The rights group also accused him of supervising the "cleansing" of overcrowded prisons by killing several thousand prisoners by shooting or torture.

In 2000, Saddam Hussein gave Qusay effective control of the army, and just before the American invasion this year, charged him with defending Baghdad.

The brothers were intense rivals, said Kenneth M. Pollack, the author of a book about Iraq, "The Threatening Storm," and the director of research at the Saban Center at the Brookings Institution, in Washington. Uday's resentment of his younger brother grew as his own power waned following an assassination attempt in 1996 that left him with a bullet in his spine and partly crippled.

Iraqi exiles agreed that Uday Hussein, the eldest of five children, personified the government's random brutality. Human rights groups and Iraqi exiles accused him of routinely kidnapping women off the streets, raping and sometimes torturing them, and personally supervising the torture and humiliation of hundreds of prisoners. Such conduct earned him the title "Abu Sarhan," the Arabic term for "father of the wolf."

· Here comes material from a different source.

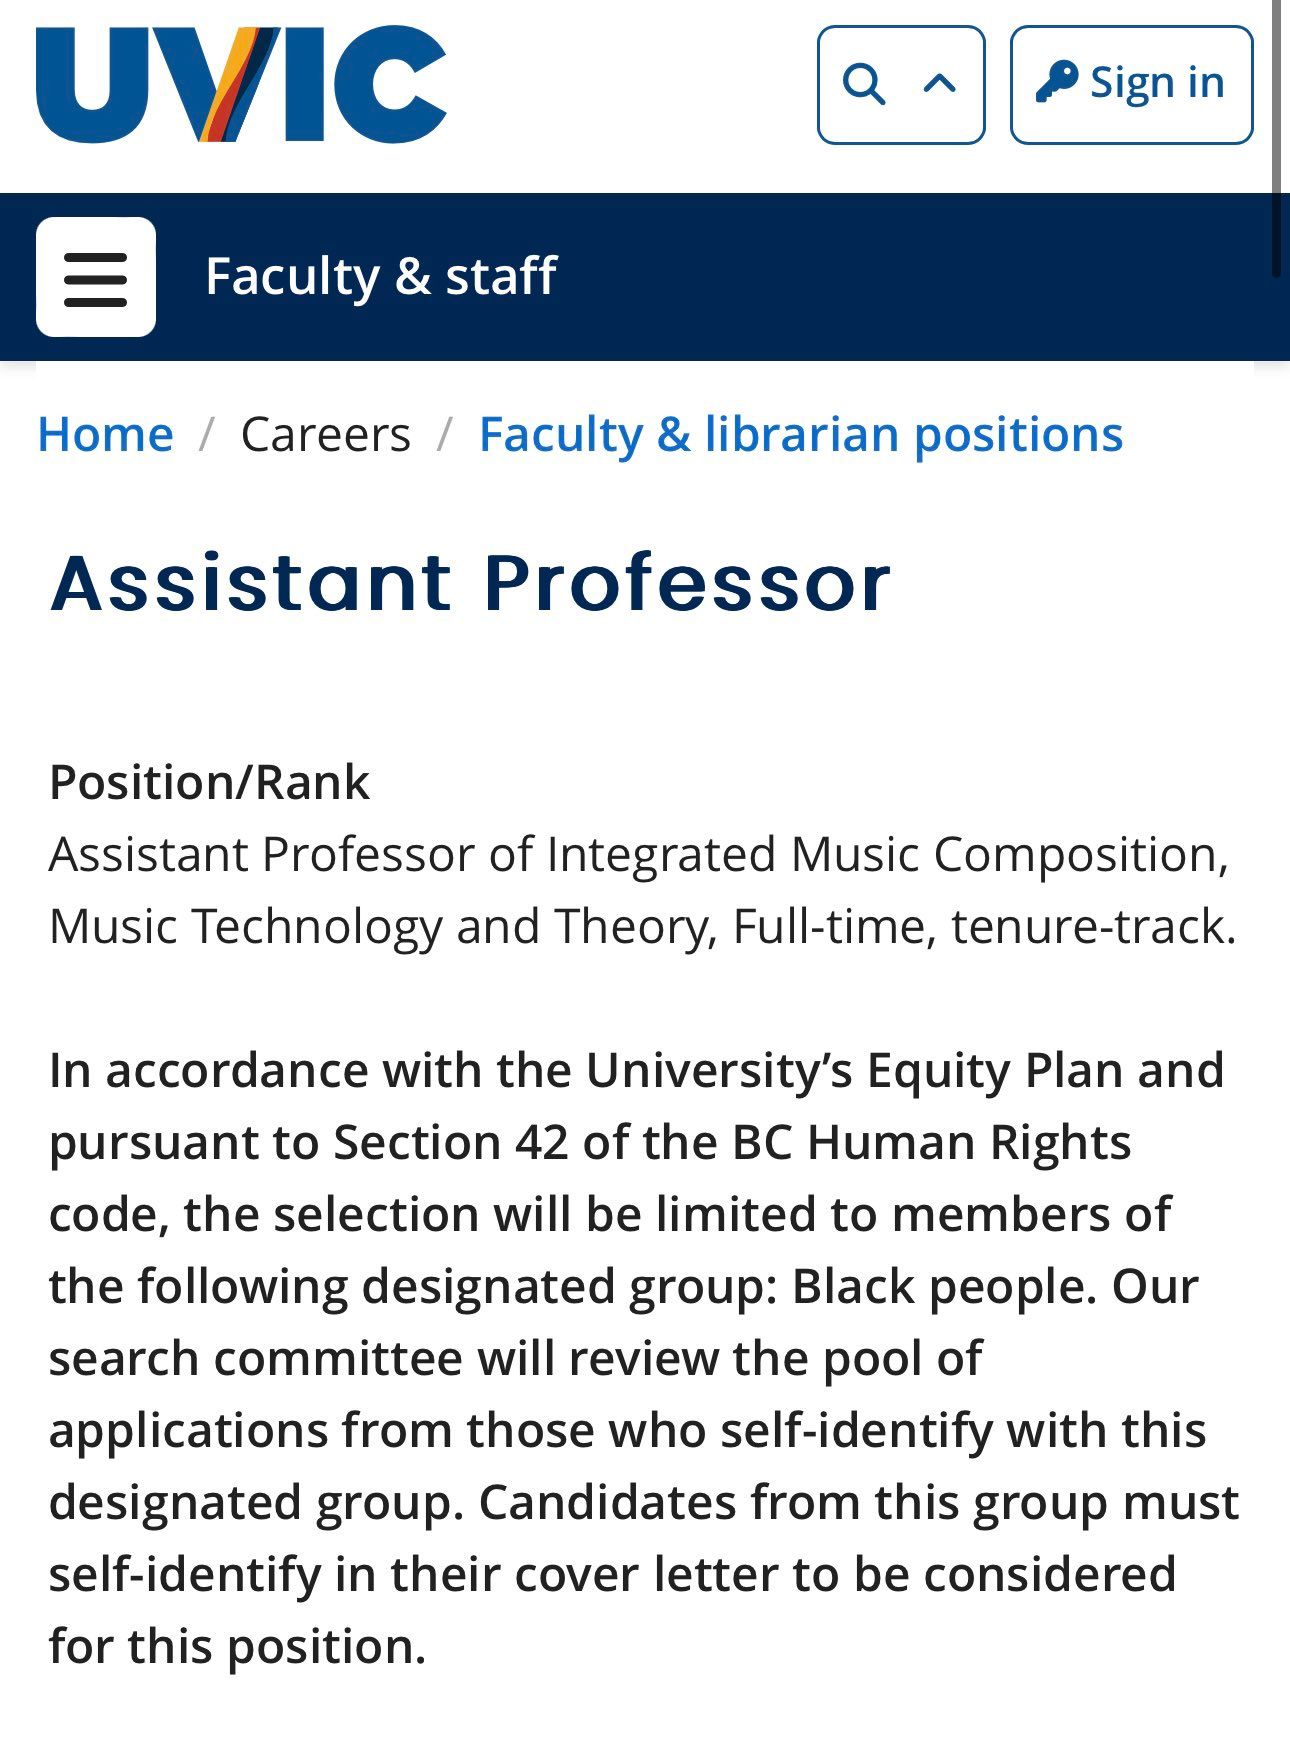Click the slash separator after Careers

click(x=445, y=435)
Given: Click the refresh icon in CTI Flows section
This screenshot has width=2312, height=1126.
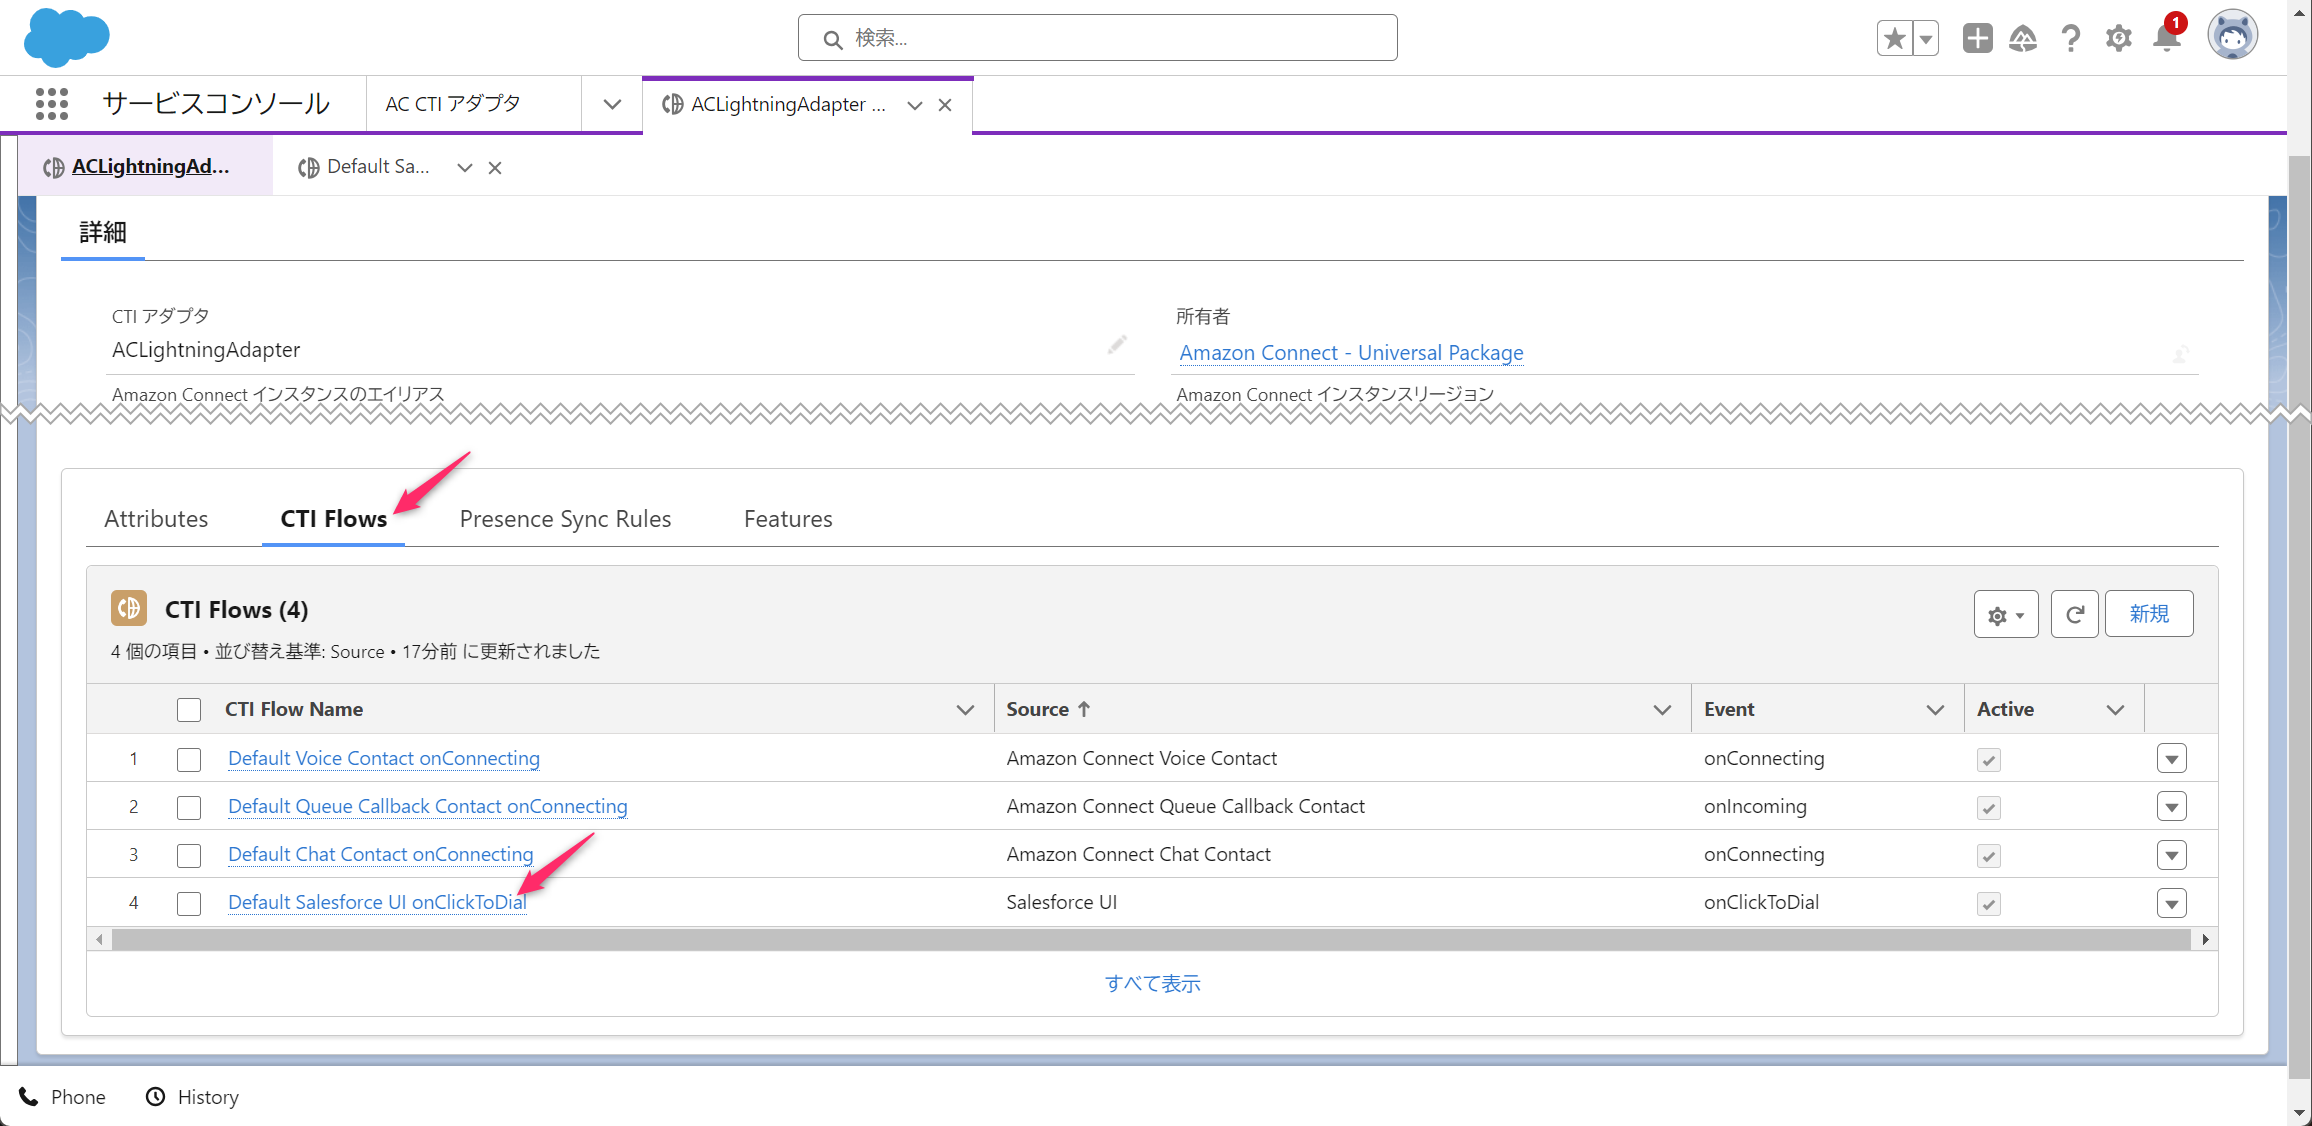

In October 1988, at a party given in honor of the wife of President Hosni Mubarak of Egypt, Uday bludgeoned to death Kamal Hana Gegeo, a valet to his father. Mr. Mubarak subsequently called the young man a "psychopath."

Soon after that, Uday's violent, erratic behavior led his father to banish him to Switzerland for a time, but Uday returned and gradually reclaimed some power. For a time, he owned Babel, Iraq's most widely circulated daily newspaper, and Youth TV.

But he was most infamous for his stewardship of his country's National Olympic Committee. Since Mr. Hussein's government collapsed in April, former Iraqi sportsmen have come forward to tell journalists of Uday's cruelty, and his routine torturing and jailing of athletes, particularly those who lost important matches, or games that he attended.

A New York Times reporter who visited the National Olympic Committee building after the Hussein government fell saw torture contraptions that included a sarcophagus, with long nails pointing inward from every surface, including the lid, so victims could be punctured and suffocated.

Uday was also known for his collection of luxury cars at his mini-palace in Baghdad, where American troops were also said to have found a personal preserve of rare animals and a veritable trove of cigars and alcohol.

Uday gradually won a vote of confidence from his father by creating the fedayeen, paramilitary units that attacked American and coalition forces fighting their way north toward Baghdad.